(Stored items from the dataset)
● ● ●

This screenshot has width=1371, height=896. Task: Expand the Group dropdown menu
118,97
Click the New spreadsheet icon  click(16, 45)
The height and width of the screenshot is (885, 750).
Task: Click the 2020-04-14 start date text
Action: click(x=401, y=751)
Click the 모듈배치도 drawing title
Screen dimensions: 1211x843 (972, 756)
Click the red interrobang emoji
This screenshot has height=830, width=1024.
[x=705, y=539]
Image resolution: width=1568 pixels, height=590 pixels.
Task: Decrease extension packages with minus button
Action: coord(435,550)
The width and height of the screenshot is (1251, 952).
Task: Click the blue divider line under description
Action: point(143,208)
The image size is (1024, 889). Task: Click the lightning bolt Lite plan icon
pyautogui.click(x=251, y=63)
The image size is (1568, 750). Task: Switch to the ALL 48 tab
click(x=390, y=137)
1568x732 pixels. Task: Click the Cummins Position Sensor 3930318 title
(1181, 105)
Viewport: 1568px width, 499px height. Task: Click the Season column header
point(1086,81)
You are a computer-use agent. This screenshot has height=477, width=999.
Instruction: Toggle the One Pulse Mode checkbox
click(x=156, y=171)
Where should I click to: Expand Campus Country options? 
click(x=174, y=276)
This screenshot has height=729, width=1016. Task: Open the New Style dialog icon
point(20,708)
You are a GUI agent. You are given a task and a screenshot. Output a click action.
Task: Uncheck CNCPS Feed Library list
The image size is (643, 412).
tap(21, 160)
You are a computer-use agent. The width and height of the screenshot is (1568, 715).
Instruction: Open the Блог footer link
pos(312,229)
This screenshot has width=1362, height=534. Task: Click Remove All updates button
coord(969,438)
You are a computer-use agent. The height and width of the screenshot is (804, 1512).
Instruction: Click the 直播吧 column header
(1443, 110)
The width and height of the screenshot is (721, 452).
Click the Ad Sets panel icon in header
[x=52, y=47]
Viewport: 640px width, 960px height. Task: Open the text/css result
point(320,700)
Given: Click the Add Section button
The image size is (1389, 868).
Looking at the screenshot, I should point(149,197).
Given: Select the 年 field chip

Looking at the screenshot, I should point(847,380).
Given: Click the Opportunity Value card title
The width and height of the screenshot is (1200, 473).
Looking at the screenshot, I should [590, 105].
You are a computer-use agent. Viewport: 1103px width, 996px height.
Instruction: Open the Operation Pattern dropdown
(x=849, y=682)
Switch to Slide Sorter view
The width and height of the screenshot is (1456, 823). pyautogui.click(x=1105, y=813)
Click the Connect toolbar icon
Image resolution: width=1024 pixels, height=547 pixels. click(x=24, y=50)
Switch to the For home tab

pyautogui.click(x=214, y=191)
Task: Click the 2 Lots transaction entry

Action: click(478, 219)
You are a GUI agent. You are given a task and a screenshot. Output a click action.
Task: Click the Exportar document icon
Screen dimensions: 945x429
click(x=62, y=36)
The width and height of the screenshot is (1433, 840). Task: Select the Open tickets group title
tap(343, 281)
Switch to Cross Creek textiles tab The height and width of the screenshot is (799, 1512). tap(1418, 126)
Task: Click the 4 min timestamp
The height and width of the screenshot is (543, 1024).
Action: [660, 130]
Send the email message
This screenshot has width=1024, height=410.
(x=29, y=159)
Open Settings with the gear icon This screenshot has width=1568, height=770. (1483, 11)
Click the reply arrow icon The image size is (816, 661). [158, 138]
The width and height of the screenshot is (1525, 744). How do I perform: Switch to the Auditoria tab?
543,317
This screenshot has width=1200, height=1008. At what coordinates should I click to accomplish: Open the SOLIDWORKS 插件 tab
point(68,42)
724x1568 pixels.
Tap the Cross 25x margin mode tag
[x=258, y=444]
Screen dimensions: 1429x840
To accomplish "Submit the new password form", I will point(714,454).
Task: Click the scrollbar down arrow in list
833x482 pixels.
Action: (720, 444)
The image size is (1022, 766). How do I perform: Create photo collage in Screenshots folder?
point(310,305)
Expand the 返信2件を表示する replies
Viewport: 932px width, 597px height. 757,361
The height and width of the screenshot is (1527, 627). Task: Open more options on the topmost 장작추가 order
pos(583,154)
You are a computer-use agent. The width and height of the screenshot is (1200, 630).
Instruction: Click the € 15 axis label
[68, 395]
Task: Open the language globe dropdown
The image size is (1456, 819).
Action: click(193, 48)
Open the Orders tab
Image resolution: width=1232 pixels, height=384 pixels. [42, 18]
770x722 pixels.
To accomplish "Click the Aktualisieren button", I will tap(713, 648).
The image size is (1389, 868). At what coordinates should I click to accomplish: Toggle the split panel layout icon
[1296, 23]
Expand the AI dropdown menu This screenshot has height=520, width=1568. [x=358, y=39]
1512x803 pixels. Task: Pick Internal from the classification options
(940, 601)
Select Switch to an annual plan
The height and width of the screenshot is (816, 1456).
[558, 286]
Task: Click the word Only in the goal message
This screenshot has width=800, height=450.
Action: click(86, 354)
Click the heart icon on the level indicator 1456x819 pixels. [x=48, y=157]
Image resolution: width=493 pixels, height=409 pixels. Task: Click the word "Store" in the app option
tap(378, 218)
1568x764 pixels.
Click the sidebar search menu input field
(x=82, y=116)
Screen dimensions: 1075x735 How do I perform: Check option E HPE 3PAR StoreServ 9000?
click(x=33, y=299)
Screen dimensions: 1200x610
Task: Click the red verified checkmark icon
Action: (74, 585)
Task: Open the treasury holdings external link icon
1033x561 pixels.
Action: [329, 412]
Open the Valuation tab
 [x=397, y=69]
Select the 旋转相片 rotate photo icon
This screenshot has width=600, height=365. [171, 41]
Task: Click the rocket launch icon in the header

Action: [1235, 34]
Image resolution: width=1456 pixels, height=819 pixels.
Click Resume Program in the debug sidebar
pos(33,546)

● ● ●

Challenge: From the lines above, extract each one that contains the word "list", and reproduce those lines in full.

Result of the task:
Task: Uncheck CNCPS Feed Library list
Task: Click the scrollbar down arrow in list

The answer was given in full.